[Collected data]
━━━━━━━━

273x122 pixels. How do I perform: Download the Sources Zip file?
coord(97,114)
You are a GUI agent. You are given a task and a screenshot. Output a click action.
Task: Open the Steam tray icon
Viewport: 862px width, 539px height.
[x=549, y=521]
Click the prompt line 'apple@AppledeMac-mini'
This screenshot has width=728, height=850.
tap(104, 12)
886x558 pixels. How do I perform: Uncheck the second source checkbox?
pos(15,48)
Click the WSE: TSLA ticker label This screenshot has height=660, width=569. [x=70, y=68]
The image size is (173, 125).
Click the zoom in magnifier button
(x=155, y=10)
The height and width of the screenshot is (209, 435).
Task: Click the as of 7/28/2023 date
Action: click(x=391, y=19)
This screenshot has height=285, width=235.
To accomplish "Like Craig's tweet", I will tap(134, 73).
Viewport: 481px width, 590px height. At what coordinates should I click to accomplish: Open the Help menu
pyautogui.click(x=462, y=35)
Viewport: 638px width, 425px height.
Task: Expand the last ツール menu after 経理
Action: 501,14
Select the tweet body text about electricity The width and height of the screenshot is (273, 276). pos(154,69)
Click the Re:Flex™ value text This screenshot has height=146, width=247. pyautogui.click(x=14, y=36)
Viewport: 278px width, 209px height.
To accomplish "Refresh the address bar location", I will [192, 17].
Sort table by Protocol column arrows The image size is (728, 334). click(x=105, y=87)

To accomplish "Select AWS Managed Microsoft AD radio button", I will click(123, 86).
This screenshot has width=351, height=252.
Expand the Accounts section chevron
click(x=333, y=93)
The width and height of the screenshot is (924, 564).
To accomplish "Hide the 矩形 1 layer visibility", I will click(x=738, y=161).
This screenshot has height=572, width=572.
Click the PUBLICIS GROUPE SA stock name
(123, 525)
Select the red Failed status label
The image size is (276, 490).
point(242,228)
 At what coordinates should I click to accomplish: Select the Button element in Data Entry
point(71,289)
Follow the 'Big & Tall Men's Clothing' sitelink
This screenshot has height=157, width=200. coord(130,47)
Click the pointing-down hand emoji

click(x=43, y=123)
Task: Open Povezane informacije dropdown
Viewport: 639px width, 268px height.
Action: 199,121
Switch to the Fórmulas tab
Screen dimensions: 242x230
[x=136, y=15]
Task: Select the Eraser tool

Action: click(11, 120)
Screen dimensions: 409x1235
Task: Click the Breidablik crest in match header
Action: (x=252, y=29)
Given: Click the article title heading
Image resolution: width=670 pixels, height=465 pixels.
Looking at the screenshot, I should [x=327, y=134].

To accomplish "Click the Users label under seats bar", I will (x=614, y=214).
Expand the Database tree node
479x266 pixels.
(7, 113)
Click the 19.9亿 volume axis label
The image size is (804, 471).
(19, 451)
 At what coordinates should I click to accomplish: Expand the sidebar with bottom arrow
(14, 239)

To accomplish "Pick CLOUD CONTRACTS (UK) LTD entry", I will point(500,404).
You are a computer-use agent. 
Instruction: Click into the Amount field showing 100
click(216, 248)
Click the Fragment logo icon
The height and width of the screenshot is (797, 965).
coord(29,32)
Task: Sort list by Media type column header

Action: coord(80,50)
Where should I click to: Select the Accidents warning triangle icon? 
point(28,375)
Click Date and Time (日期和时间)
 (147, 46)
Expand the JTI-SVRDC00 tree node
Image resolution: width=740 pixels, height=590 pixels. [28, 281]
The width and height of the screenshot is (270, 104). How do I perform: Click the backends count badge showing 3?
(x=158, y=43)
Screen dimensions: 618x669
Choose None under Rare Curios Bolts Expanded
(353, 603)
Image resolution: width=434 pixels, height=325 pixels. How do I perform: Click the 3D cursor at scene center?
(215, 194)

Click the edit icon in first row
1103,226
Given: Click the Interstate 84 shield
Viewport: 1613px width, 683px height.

━━━━━━━━

◆ Task brief: Please go over the data above and copy each line with "agent" in it.

◆ Task answer:
You are a GUI agent. You are given a task and a screenshot. Output a click action.
You are a computer-use agent. 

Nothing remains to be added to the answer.